Eggplant vs. Aubergine
Madde Apple Parmesan & Swans Egge Rollatini.
Posted Jul 17, 2011
I for one, though, like that the glossy pear-shaped vegetable I cook so often for dinner should be called eggplant. It's a curious name considering that the large purple variety so vastly outnumbers the smaller white one which John Gerard described in his sixteenth-century Herball, or General Historie of Plants as having "the bignesse of a Swans egge" and which obviously gave the entire species the name we know it by today here in the United States—not to mention in Canada, New Zealand, and Australia where the varieties once cultivated were yellow or white and shaped like goose eggs.
When it wasn't being compared to a swan's egg, the eggplant was sometimes referred to as a "madde apple," no doubt because it belongs to the nightshade family which has long been known to include many highly toxic plants. Folk wisdom held that the eggplant would make the eater go mad. The tomato and potato, by the way, are also members of the family, and both were similarly viewed with suspicion when they were introduced to Europe from the New World. In Italian to this day, the eggplant is a melanzana, from the Latin mala insana, or "apple of insanity." (Idea for future post: why so many fruits and vegetables have names that trace back to apples.)
Here in the United States, however, eggplants have always been eggplants plain and simple—at least since Mary Randolph provided the very first all-American recipes for them in her 1824 The Virginia Housewife. Despite the fact that she calls for "purple ones," the recipes—two under the same heading—are titled, quite simply, "Egg Plant."

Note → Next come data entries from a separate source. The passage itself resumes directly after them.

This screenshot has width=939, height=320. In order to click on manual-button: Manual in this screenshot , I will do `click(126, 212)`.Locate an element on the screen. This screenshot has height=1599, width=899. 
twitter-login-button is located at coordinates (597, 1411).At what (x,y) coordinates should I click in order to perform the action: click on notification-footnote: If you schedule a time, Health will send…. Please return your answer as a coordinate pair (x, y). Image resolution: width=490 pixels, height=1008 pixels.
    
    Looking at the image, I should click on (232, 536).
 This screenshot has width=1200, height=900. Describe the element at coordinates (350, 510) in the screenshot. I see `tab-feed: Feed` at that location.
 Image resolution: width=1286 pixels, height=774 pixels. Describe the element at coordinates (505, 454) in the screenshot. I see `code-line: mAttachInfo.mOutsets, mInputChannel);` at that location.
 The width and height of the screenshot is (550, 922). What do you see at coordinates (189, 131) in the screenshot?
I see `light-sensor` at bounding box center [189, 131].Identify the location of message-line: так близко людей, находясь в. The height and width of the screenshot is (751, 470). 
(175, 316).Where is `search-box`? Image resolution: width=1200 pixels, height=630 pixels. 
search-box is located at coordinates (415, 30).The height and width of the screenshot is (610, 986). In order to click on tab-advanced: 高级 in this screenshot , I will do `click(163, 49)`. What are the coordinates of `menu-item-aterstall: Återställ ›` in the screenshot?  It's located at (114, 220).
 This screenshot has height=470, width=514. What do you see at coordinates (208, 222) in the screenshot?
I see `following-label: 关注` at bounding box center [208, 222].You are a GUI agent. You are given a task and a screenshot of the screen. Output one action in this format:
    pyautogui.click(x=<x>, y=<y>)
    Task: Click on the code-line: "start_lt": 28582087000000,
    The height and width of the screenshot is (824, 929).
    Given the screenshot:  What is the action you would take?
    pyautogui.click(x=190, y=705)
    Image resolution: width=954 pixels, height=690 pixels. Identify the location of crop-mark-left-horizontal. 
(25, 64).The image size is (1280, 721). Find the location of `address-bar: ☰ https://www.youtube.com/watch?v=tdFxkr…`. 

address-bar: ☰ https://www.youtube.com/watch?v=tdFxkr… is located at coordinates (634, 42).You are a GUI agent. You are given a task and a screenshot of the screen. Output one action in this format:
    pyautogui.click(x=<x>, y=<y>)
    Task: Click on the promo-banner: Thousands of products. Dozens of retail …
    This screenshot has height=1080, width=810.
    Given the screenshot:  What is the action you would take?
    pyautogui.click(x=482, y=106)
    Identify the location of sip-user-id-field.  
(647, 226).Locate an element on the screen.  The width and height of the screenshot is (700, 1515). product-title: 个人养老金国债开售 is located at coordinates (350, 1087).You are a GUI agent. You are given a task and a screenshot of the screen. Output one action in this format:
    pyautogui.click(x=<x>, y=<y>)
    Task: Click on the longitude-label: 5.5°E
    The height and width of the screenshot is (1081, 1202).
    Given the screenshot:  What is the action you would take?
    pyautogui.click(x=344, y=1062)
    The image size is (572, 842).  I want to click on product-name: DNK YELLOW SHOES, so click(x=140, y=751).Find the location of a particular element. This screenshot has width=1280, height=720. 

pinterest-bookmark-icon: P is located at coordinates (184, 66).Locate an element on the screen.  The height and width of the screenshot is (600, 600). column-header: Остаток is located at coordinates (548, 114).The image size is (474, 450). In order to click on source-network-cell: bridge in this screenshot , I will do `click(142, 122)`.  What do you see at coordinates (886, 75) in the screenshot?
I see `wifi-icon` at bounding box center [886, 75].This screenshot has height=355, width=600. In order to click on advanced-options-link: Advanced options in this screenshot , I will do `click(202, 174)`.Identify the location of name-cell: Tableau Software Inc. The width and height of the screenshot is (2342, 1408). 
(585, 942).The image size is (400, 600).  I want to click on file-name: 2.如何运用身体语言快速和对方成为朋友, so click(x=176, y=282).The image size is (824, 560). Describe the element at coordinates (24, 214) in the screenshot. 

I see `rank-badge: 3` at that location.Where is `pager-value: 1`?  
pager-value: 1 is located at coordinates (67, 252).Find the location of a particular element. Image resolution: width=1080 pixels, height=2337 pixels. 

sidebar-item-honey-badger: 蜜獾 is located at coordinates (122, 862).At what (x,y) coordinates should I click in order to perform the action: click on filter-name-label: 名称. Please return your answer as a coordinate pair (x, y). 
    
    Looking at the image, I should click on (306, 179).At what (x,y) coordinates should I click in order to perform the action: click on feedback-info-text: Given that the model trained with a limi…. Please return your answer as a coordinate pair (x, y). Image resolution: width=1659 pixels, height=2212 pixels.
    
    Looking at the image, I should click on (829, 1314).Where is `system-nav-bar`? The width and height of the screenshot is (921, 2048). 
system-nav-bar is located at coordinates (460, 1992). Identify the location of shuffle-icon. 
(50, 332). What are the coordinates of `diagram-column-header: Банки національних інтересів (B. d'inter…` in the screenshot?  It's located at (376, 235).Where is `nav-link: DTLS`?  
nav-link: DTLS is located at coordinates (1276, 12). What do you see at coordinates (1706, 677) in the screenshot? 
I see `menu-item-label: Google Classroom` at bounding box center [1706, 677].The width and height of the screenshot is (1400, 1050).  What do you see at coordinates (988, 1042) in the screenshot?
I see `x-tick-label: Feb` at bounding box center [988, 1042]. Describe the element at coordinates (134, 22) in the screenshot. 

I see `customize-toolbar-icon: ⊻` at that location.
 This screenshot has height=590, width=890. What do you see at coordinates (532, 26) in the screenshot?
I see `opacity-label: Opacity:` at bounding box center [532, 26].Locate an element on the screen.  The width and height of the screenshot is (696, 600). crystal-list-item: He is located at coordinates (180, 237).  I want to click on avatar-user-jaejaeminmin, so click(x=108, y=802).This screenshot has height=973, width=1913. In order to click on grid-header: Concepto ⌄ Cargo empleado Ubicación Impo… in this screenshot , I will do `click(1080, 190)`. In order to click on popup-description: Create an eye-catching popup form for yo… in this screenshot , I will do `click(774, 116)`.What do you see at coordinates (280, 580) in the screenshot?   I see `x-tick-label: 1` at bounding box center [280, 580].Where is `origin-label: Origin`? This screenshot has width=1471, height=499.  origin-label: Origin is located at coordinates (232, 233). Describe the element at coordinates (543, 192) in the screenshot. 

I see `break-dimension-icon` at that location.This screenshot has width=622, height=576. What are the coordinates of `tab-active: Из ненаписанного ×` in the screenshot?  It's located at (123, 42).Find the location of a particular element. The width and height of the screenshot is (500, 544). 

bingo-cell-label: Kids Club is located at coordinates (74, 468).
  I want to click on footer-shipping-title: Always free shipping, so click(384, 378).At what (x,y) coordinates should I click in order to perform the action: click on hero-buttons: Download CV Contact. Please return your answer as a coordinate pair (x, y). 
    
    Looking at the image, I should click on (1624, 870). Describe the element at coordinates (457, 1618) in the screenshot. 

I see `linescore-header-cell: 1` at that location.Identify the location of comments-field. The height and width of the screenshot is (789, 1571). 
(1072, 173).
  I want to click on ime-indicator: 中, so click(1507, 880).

The purple ones are best, get them young and fresh, pull out the stem, and parboil them to take off the bitter taste; cut them in slices an inch thick, but do not peel them, dip them in the yelk [sic] of an egg and cover them with grated bread, a little salt and pepper, when this has dried, cover the other side in the same way; fry them a nice brown. They are very delicious, tasting much like soft crabs. The egg plant may be dressed in another manner, scrape the rind and parboil them, cut a slit from one end to the other, take out the seeds, fill the space with a rich forcemeat, and stew them in well seasoned gravy, or bake them and serve up with gravy in the dish.